This Weekend Assignment revolves around the theme of Community. What defines a community? How do they form? Why do they form? What kind of communities do animals form and how does it help them survive and flourish? These are few questions you could explore and even bring to your own communities.


But let’s first explore the previous Weekend Assignment’s theme of footnotes1.

Most notably footnotes are used in academic writing in order to make a citation or to elaborate and/or define a term.

Footnotes can be indicated numerically, but they can also be shown through symbols such as the dagger or obelus2 ( † ). In a previous #FridayFact we explained how the division symbol ( ÷ ) is also called the obelus. It was originally used by ancient Greek scholars as critical marks in manuscripts and wasn’t used as a symbol of division until 1659 by Johann Rahn3 in his algebra book Teutsche Algebra.

Footnotes have also been used as a literary device.
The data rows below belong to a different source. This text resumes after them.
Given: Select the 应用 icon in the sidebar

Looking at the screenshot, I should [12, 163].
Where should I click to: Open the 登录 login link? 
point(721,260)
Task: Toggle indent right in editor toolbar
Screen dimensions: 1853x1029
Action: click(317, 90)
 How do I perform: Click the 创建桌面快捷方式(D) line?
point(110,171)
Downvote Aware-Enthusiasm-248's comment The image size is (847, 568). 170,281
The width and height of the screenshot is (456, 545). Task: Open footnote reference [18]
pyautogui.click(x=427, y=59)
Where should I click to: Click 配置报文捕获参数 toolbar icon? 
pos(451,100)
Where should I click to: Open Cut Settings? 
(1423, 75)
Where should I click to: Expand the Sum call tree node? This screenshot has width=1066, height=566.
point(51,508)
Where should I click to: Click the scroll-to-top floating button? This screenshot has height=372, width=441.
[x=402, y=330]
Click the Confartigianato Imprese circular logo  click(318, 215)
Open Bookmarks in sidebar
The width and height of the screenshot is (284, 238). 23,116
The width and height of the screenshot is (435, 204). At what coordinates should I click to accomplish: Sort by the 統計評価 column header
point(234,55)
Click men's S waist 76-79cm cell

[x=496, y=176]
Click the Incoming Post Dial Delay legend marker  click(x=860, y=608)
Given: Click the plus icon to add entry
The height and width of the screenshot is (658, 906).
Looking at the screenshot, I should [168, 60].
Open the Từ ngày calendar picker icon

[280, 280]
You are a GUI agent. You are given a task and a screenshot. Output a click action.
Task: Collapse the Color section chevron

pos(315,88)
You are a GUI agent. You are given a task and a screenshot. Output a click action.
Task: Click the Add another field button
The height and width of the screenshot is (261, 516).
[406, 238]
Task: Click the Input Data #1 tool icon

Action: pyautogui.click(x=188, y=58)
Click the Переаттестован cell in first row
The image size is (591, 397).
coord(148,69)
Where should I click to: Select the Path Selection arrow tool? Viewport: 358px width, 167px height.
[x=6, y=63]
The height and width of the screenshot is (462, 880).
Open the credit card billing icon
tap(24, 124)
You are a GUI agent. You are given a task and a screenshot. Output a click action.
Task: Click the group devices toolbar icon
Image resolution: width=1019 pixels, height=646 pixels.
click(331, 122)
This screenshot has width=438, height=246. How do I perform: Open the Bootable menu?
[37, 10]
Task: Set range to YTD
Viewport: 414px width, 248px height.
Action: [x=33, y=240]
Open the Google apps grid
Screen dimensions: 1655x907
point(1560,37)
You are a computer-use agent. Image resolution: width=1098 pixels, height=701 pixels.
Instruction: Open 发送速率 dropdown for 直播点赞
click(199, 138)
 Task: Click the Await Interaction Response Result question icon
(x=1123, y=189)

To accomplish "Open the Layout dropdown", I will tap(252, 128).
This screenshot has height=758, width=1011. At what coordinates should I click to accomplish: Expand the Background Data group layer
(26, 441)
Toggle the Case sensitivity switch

They have been used to elaborate, to define, to break the fourth wall, and to create a separate voice from that of the main body of work.

They have also been used as a way to see what a character is thinking. This was heavily used in the book The Mezzanine4, a book we recommend to a Twitter follower. Often the bulk of a page is comprised of footnotes, creating the effect of getting lost in thought.

1https://en.wikipedia.org/wiki/Note_(typography)
2An Obelus is a symbol consisting of a short horizontal line with a dot above and below, and in other uses it is a symbol resembling a small dagger.